A lawyer for Loretta Lee, the ex-Google software engineer who filed a sexual harassment, gender discrimination, and wrongful termination suit against her former employer earlier this year, told BuzzFeed News that a Google attorney “reneged” on the company’s recent announcement to end forced arbitration, saying the policy change would not apply to her ongoing case.
“It’s bizarre,” Richard Hoyer, Lee’s lawyer, told BuzzFeed News. “Google says, ‘We will not force employees into arbitration,’ and [the] response to me taking them up on that is, ‘Oh, we didn’t say when.’ It was a shock to see Google renege on the announcement that [the company] went through a lot of effort to publicize.”
An email reviewed by BuzzFeed News showed that Google lawyer Brian Johnsrud told Hoyer last Friday, “Google announced a prospective policy change that applies going forward to individual sex harassment and sex assault claims. This policy change does not apply retroactively to claims already compelled to arbitration.”
Google told BuzzFeed News that there are a small number of cases that were either already settled in arbitration, or compelled into arbitration, where the company's sexual misconduct policy change wouldn't apply. The company added that its policy change applies to anything not in arbitration already, and applies to both former and current employees.
The Lee case was compelled into arbitration in September. But Hoyer, Lee's lawyer, told BuzzFeed News there still would have been time to appeal the court’s order compelling arbitration when, on the day of the company's announcement that it would end forced arbitration, he contacted Google's lawyer to say Lee elected not to arbitrate her claims. According to emails reviewed by BuzzFeed News, Google’s attorney waited over a week to send a reply stating that the company would still force arbitration for her case; Hoyer said it was the very last day Lee could have appealed.
Many major tech companies have, until recently, preferred to force employees to settle sexual harassment claims in private arbitration, a policy that shields a firm from workers airing their grievances in open court, and also tends to result in lower-cost settlements. In the past, mandated arbitration has silenced women from speaking out about their experiences of harassment. But when thousands of Google employees staged walkouts around the world this month to protest the company’s handling of sexual harassment claims against senior executives, Google conceded to a partial end to mandatory arbitration — for individual sexual harassment and sexual assault claims. (The company has said nothing about discrimination, wage and hour disputes, or other claims.)
Want us to expose more secrets of powerful tech companies? Become a BuzzFeed News member here.
Loretta Lee’s suit is one of the higher profile cases against the technology giant. In her suit, filed in February 2018, she alleges the company’s “bro-culture” led to daily harassment, and Google did nothing to intervene. Her lawsuit states that male coworkers spiked her drinks with alcohol; that one male coworker messaged her to ask for a “horizontal hug”; and that at a holiday party, a drunk male coworker slapped her. In another incident, Lee says she found a male coworker hiding under her desk and “believed he may have installed some type of camera or similar device under her desk,” according to the lawsuit.
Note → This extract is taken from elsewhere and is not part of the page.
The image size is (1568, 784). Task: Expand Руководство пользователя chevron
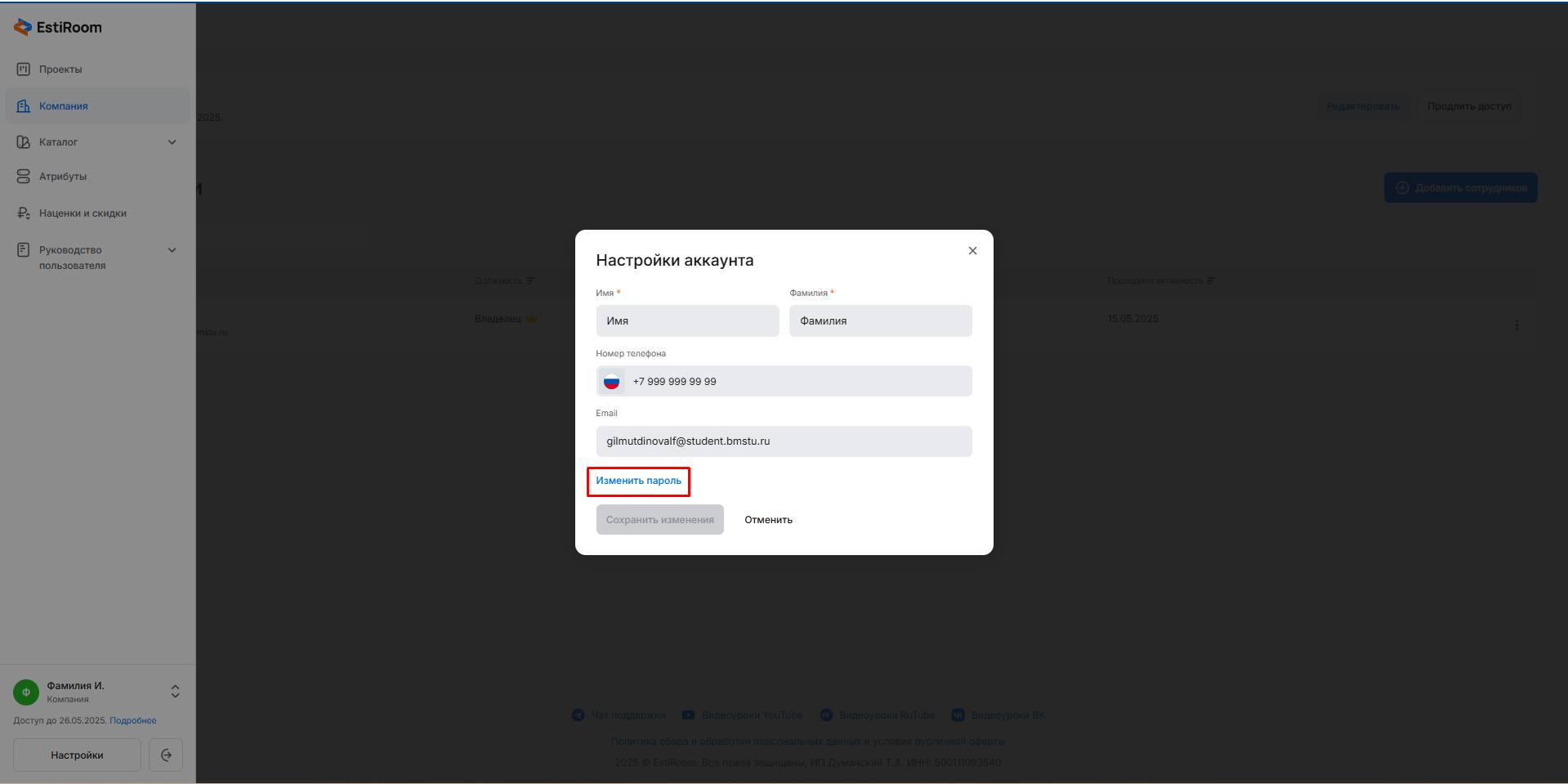pos(172,250)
The email exchange between Lee’s lawyer and Google’s lawyer showed that in October, Lee — through her lawyer — sought to negotiate a monetary settlement with Google. Johnsrud, the Google lawyer, told Hoyer at the time, “I was surprised to receive your voicemail making a settlement demand after Ms. Lee has tried to trash Google in the press and avoid arbitration.” Johnsrud went on to say that unless Lee substantially reduced her settlement demand, Google would prefer to proceed with arbitration.
In a blog post in March, Lee criticized the tech industry for a stark and systemic gender imbalance, though she did not mention the details of her suit against Google. “The reason there are so few women in tech,” she wrote, “is because it sucks to be a woman in tech.”
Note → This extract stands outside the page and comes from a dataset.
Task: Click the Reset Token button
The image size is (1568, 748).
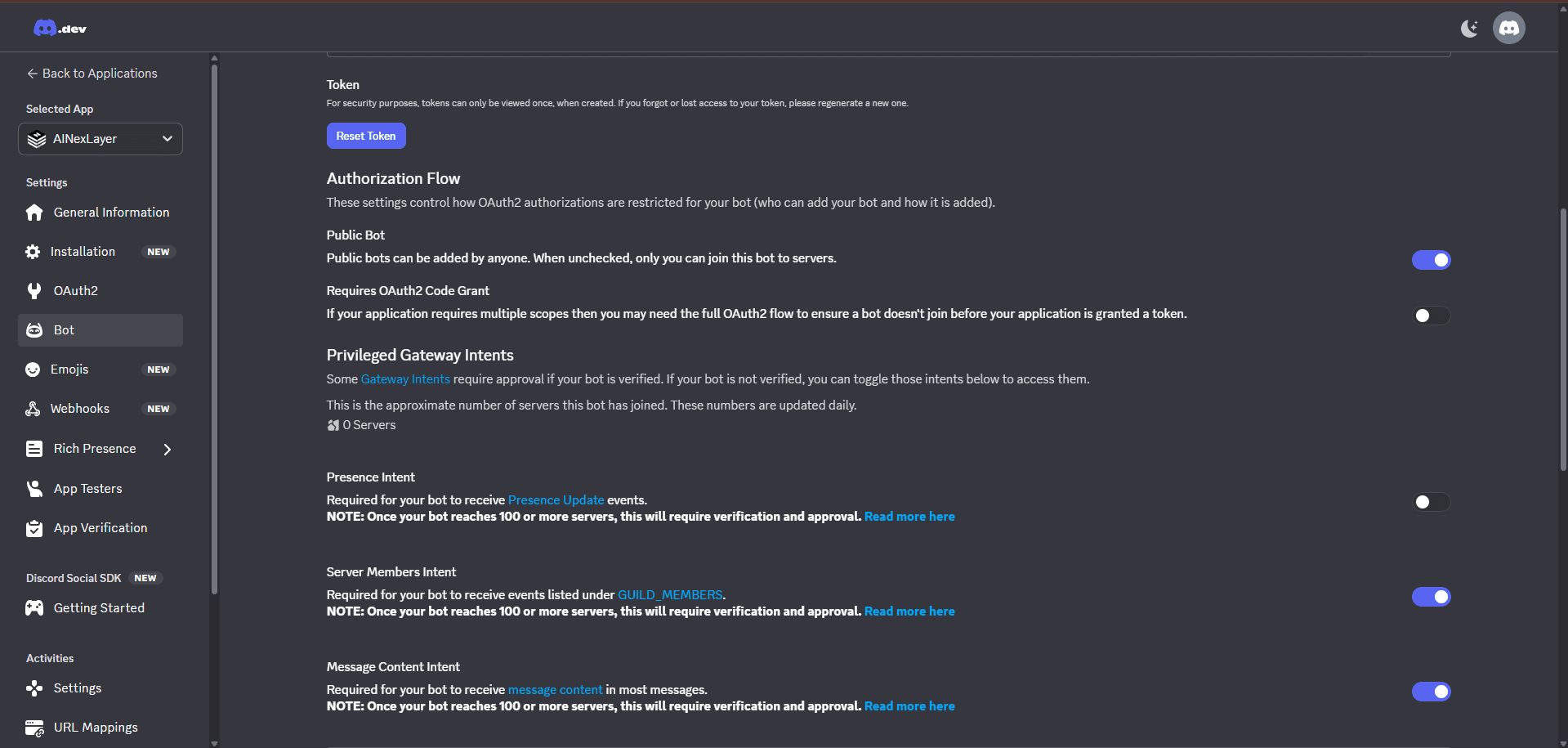Action: pos(365,135)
“[Lee’s] claims are, at this point, being forced into arbitration,” Hoyer said. “This was really a bait-and-switch announcement by Google for my client and other sex harassment victims.”
On Nov. 21, two days after this story was published, Google told BuzzFeed News it will not force arbitration for sexual harassment and assault claims that are not already settled or in arbitration, not just new cases. Claims that are already in arbitration or previously been settled will not be impacted. The policy change applies to sexual harassment and assault only — not other employment matters.
In Lee's "edge case," Google spokesperson Jenn Kaiser said, the company would apply the new policy to the old claim "as a good faith measure." However, Lee's claims about gender discrimination, hostile work environment, retaliation, interference, and wrongful termination will still be handled in arbitration.
Kaiser said Google's arbitration agreements do not prohibit employees from disclosing the allegations they are bringing against the company, including talking to the press, and "there is no requirement that arbitration proceedings be confidential."